伊藤氏
中部エリアの「広域戦略」に必要な視座
令和8年3月27日に閣議決定した「観光立国推進基本計画(第5次)」では、「地方誘客」を施策の方向性の一つと位置づけ、「訪日外国人旅行者の地方部における延べ宿泊者数」をKPIの一つとして掲げられた。
同計画では、「地方」という単語は、情報発信・コンテンツ造成・プロモーション施策の分野のみならず、交通ネットワーク、「観光の足」、そして広域での中長期的な戦略の立案といった幅広い文脈で使用されている。
日本人が海外旅行に行くことを想定すると、訪日外国人旅行者が日本への旅行を考える際、訪問したい観光地や宿泊施設を比較検討し、アクセス手段を調べ、行程を決めることとなる。
その際、唯一無二の有名な観光コンテンツを目指すこともあれば、「エリア」としての魅力に惹(ひ)かれることもある。エリアとしての魅力は、パンフレットやガイド本で知ることもあれば、検索サイトを経由して知ることもある。
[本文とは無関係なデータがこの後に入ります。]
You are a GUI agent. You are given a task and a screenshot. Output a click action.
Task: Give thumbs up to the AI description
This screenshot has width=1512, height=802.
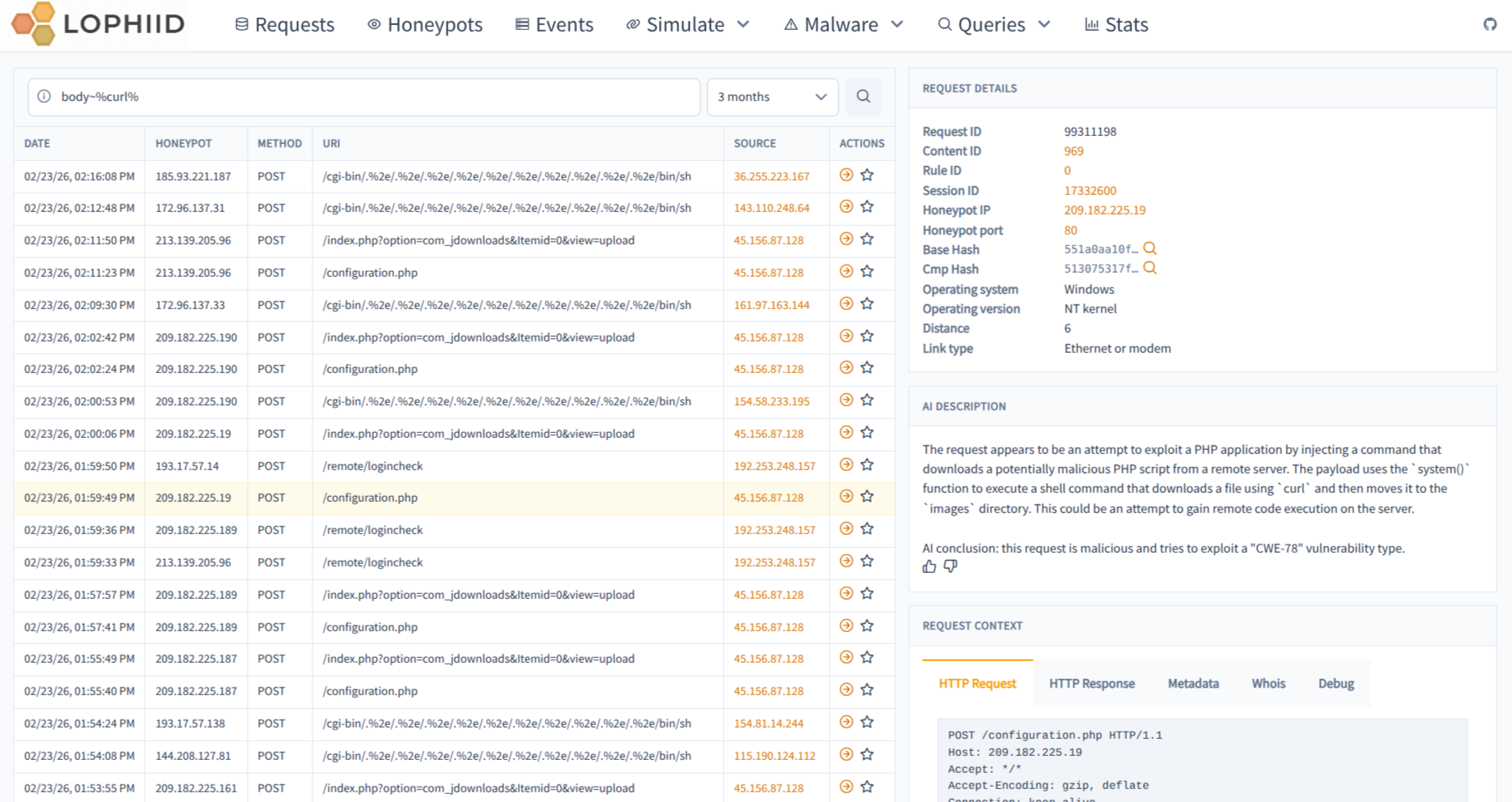(x=929, y=566)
最近では検索時にAIによりまとめられた概要により知ることもある。
観光分野では「マーケットイン」という言葉がよく使われるが、改めて自ら見知らぬ海外への旅行を計画することを想定すると、「マーケットイン」の視点で「地方部への誘客」に向け必要な事項が整理されるのではないか。
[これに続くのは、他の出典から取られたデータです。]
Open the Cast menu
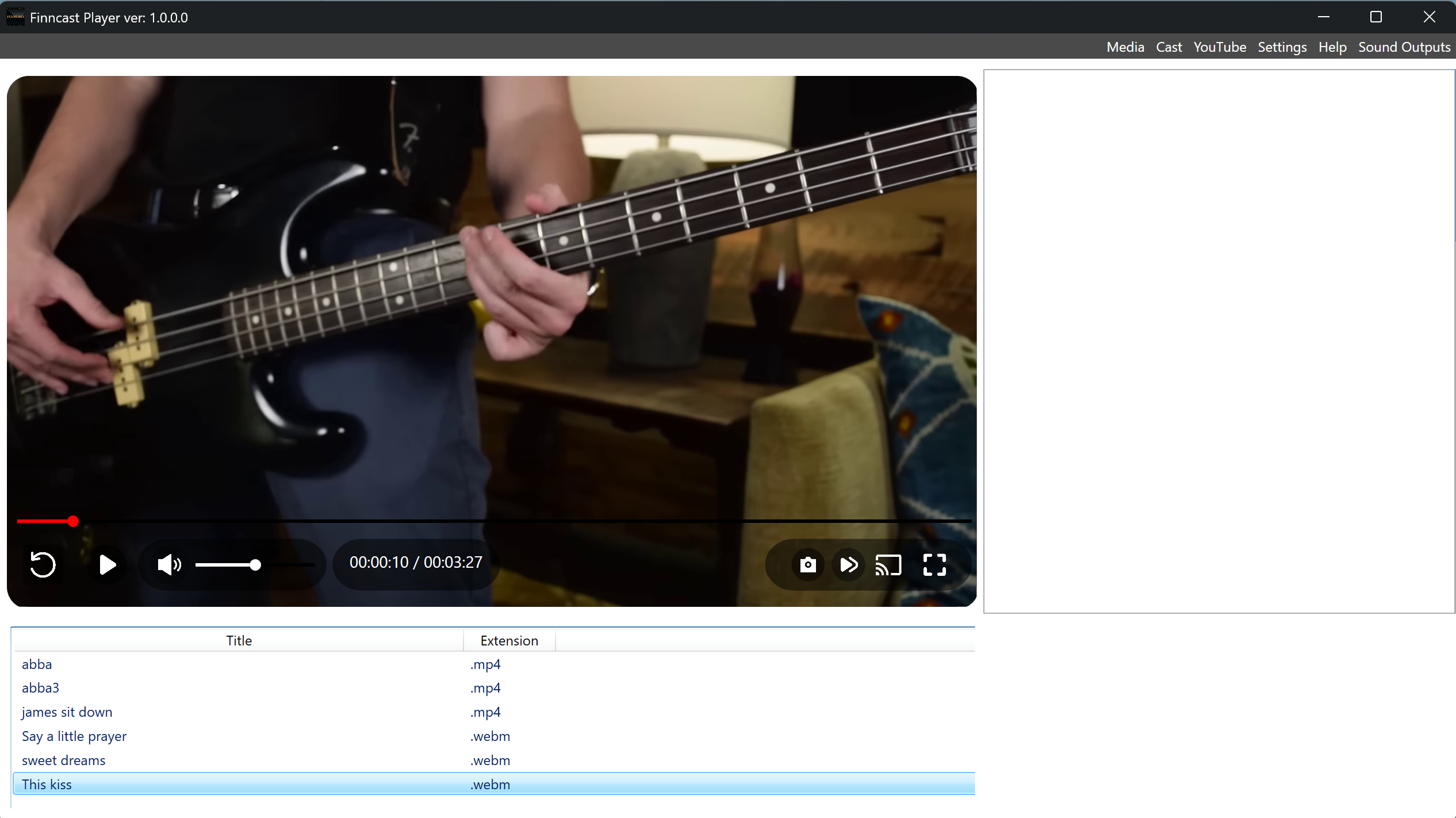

一つの市町村、もしくは特定の体験コンテンツのみの魅力で、ライバルとなる地域と比較に勝ち抜いて観光誘客に成功できるのか、あるいは、エリアとしてプロモーションを実施する必要があるのか、また、観光地の魅力が適切に発信される環境が整っているのか、そして、観光地へのアクセス手段は整備され訪日外国人にとって容易に把握できるのか、などといった点を改めて確認していく必要がある。
中部エリアでは、残念ながら、今まで魅力の整理・情報発信・受入環境整備などを広域で議論する機会がなかったが、今般、広域連携DMOである中央日本総合観光機構を司令塔として、「中央日本広域連携観光戦略会議」において、エリアとしての総合的な議論が開始された。
会議では、中部運輸局からは、ここまで述べた問題意識に基づき、広域連携観光戦略において「プロモーションのみならず、受入環境整備・コンテンツ造成まで含めた、一貫した計画の策定」が必要である旨申し上げている。
中央日本総合観光機構の指揮のもと、エリアとしての観光施策について、プロモーション以外の視点にも光を当てながら議論が深まることが望ましいと考えており、中部運輸局としても、計画の策定、計画に基づく事業の実施等、地域の取り組みをしっかりと支援してまいりたい。